When Tim Farron gave his very honest statement standing down as leader of the Lib Dems, he made it explicitly clear that he has resigned because he feels he can no longer lead the party and also be a committed, faithful Christian in today's climate: "To be a leader, particularly of a progressive liberal party in 2017 and to live as a committed Christian and to hold faithful to the Bible's teaching has felt impossible for me."
Rarely in British political history has a politician spoken so clearly about his faith and how it interacted with his politics. Throughout his tenure as leader of the Liberal Democrats, Farron has routinely been under intense scrutiny over his privately held faith beliefs. During the recent election campaign, when he wanted to be talking about his party’s policies, he instead kept on facing questions about his views on issues such as gay sex and abortion. In his statement, Farron had the good grace to admit he could have answered those questions more wisely.

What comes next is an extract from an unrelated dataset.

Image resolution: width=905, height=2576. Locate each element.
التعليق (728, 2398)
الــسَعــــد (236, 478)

Farron has exposed the sobering reality that our modern, progressive, pluralist society is no where near as tolerant or as open minded as it likes to think. As he himself put it: "Even so, I seem to be the subject of suspicion because of what I believe and who my faith is in. In which case, we are kidding ourselves if we think we yet live in a tolerant, liberal society”. Farron’s experience is by no means an isolated one. Think back to the media’s reaction to Dan Walker becoming the host of BBC Breakfast, or the hysteria from some over the DUP’s involvement in supporting the government.
Today, to be thought of as ‘tolerant’ you need to be fully signed up to society’s pre-determined and very ideological agenda. Fail to agree that same-sex marriage is right, or that abortion is a human right and you will find yourself ridiculed and dismissed as ‘intolerant’. Proponents of the new orthodoxy simply cannot abide anyone who publicly disagrees with them. Diversity for them is a diversity of people who all agree with their ‘progressive’ views.

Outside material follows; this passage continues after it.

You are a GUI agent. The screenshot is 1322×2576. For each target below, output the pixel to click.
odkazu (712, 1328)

Fail to agree that same-sex marriage is right, or that abortion is a human right and you will find yourself ridiculed and dismissed as ‘intolerant’
The result of this narrow and intolerant position is that orthodox and evangelical Christianity is viewed with ever increasing suspicion and hostility. As a result, our society is becoming more and more impoverished by our persistent refusal to accept there are different points of view. What’s wrong with thinking that same-sex marriage is wrong? Why should we fear those who disagree with us? The mark of a truly pluralistic society is one where people are allowed to actually believe different things.

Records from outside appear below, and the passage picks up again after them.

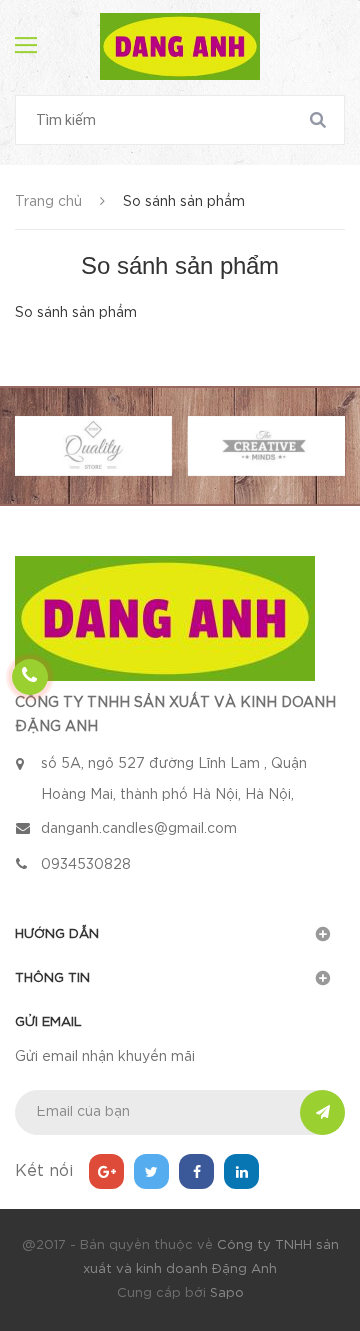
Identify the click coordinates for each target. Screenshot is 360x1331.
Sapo (227, 1293)
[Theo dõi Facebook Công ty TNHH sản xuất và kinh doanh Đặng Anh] (196, 1171)
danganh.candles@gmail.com (139, 829)
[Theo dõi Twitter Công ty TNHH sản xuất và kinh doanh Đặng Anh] (151, 1171)
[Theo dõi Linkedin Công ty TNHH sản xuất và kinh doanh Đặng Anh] (241, 1171)
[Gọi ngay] (30, 677)
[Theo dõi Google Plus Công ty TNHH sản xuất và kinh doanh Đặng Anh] (106, 1171)
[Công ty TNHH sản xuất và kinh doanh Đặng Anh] (165, 618)
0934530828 (86, 865)
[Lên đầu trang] (310, 774)
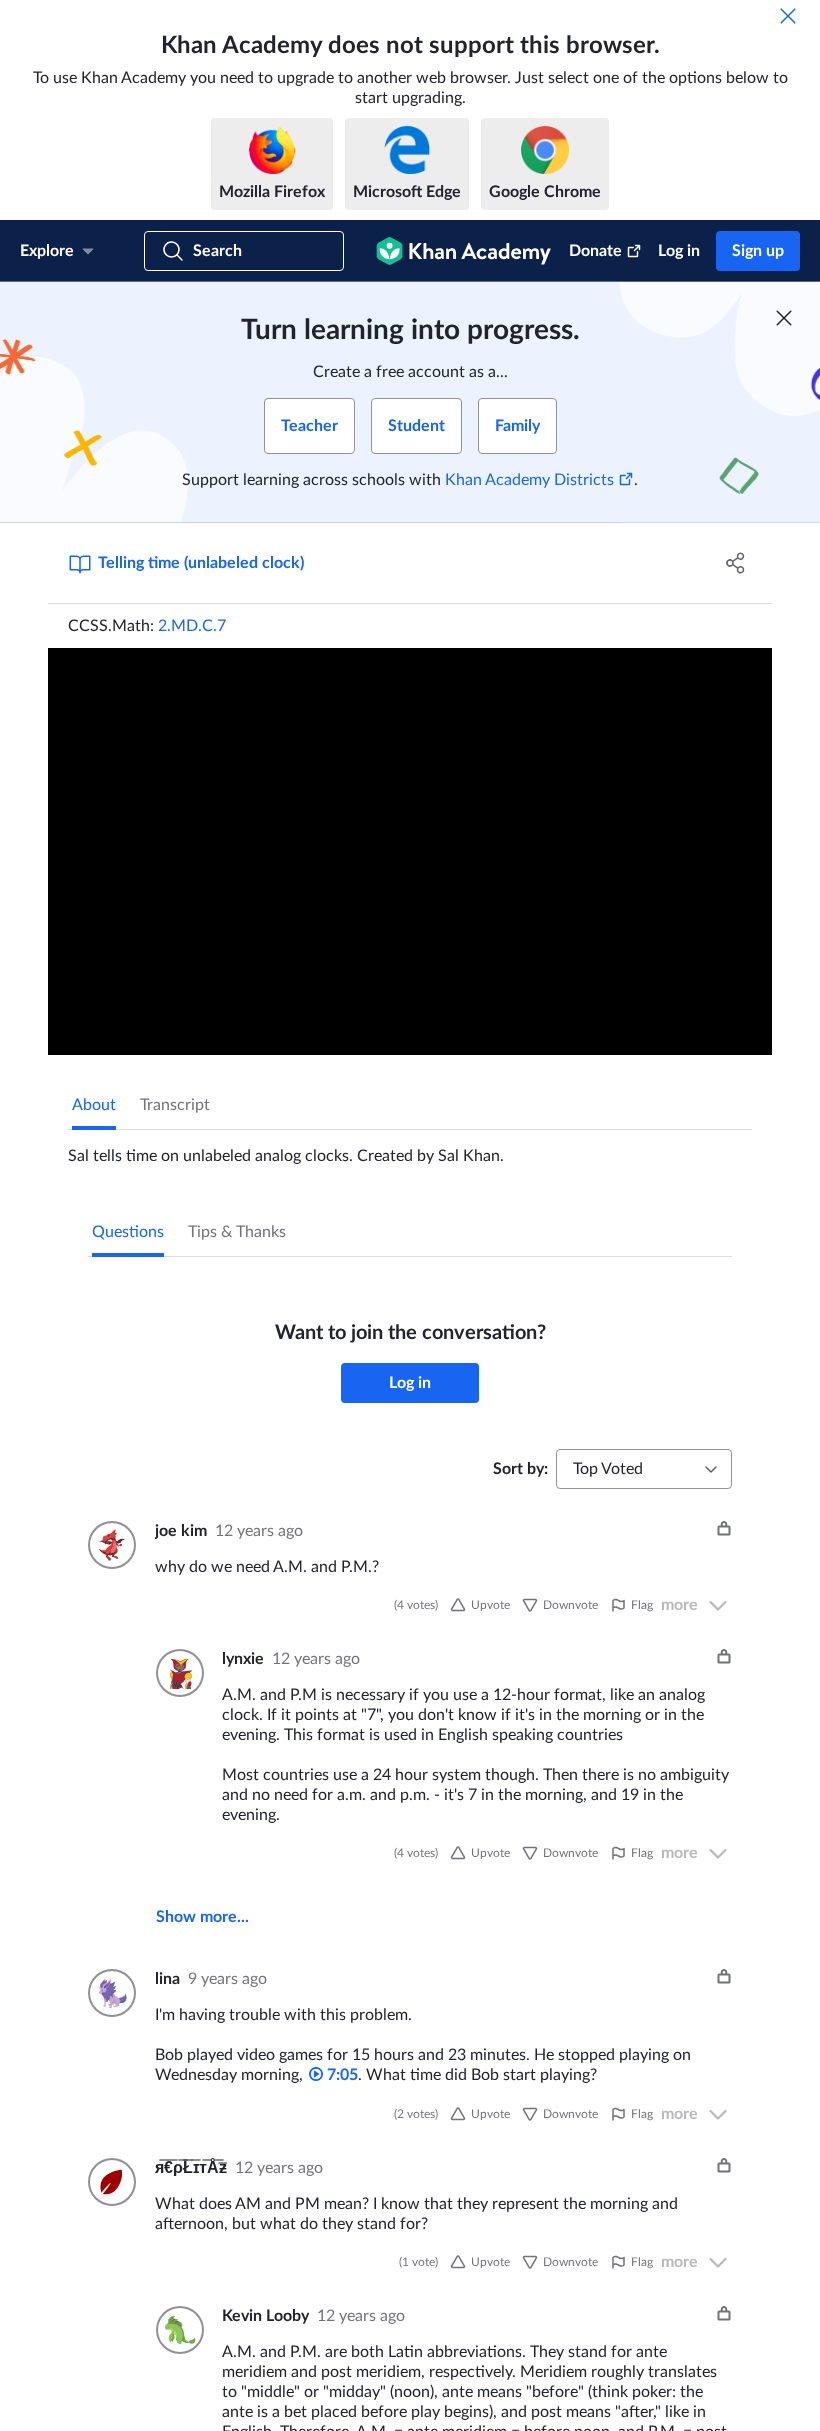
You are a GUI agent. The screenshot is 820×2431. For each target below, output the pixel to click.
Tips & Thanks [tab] (237, 1232)
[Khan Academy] (463, 251)
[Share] (735, 563)
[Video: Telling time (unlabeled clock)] (410, 851)
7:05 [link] (340, 2075)
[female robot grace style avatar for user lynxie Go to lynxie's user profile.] (177, 1673)
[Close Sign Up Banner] (784, 318)
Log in (679, 251)
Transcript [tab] (175, 1105)
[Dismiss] (788, 16)
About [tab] (94, 1105)
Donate (595, 251)
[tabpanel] (410, 1148)
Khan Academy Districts (529, 480)
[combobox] (644, 1469)
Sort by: (520, 1469)
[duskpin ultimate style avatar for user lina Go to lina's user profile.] (109, 1993)
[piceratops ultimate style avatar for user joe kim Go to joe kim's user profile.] (109, 1545)
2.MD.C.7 (192, 626)
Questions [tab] (128, 1232)
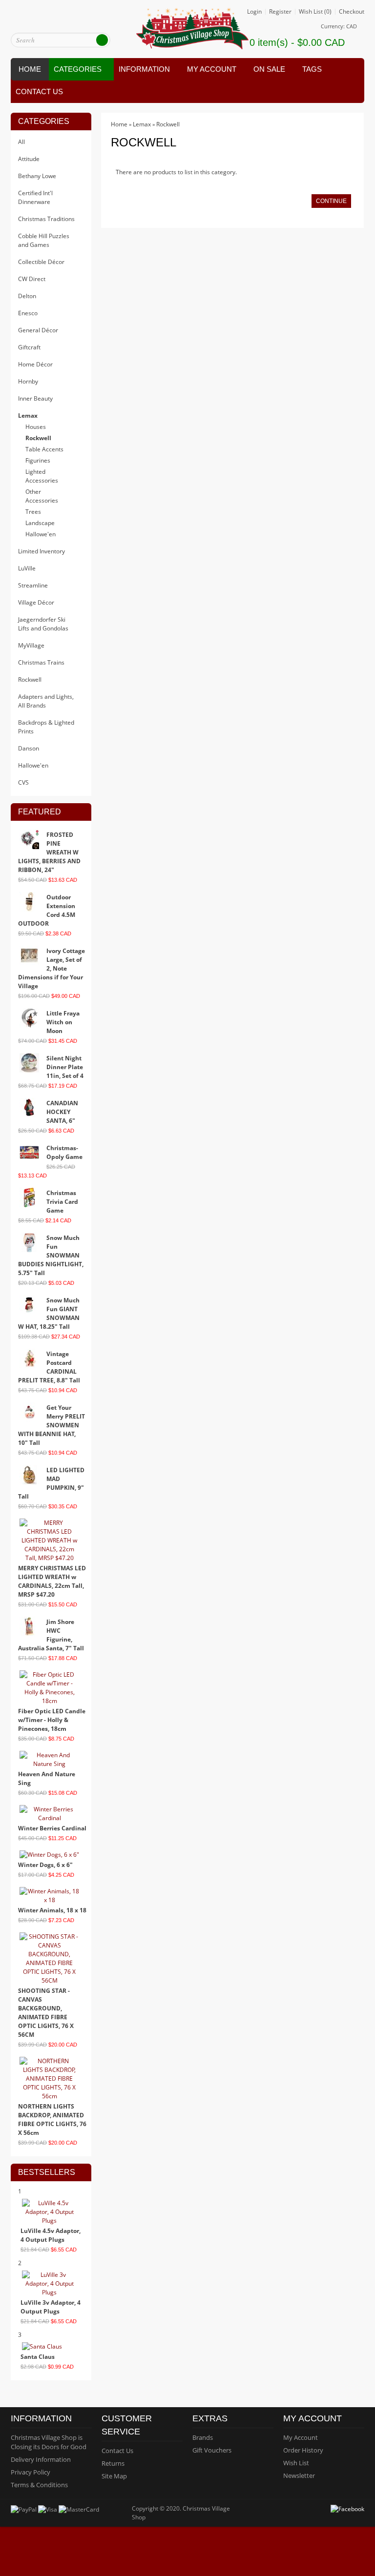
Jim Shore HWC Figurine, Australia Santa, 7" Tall (51, 1635)
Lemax (28, 415)
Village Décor (36, 602)
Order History (303, 2450)
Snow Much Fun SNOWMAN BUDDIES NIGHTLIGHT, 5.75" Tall (50, 1255)
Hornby (28, 381)
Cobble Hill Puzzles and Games (43, 240)
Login (254, 12)
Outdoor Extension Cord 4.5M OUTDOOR (46, 910)
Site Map (114, 2476)
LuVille (27, 568)
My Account (300, 2437)
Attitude (29, 159)
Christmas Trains (41, 662)
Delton (27, 296)
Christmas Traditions (46, 219)
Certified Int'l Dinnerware (35, 197)
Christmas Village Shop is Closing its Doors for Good (48, 2442)
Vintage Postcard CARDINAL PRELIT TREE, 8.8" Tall (49, 1367)
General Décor (38, 330)
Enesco (28, 313)
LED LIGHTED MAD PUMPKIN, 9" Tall (51, 1483)
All (21, 142)
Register (280, 12)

The tragic irony is that Farron’s particular mix of faith and politics is very non-threatening. He did not believe in trying to enforce Christian morality on wider society. He openly admitted that to try to do so hinders, rather than helps the spread of the gospel. He was in that sense, a classic liberal. You might disagree with Farron’s policies, but he could hardly be described as some hard-line fundamentalist. It’s not as if he was seeking to impose the Christian worldview through state policy, in fact, the very opposite.
The Prime Minister has spoken before about the absolute right of Christians to speak about their faith in the workplace. But it is not enough simply to talk about these things. The proof is in the pudding. Policy makers must look again at introducing a reasonable accommodation clause into law to help safeguard the rights of Christians and others of faith against further encroachments on our freedom.
It is not enough simply to talk about these things. The proof is in the pudding.
The Christian charity CARE, in partnership with the think tank Respublica produced a report last year arguing for such a clause and suggesting a range of other policy solutions and the government would do well to engage with it.
Farron finished by saying it must have taken something incredible for him to give up being leader of the party he loved. It must, then, have been something: "so amazing, so divine, it demands my soul, my life, my all". These words, quoted by Farron are taken from the Isaac Watts hymn 'When I survey the wondrous cross'. They express a glorious truth about the sufficiency and quality of Christ's love for his people.
The great lesson of the Christian life is that Christ is worth it. He is worth the aggravation and trouble. He is worth the reproach that we will face from a hostile world. Farron clearly feels he cannot serve two masters. In my view, he’s picked the right one to follow.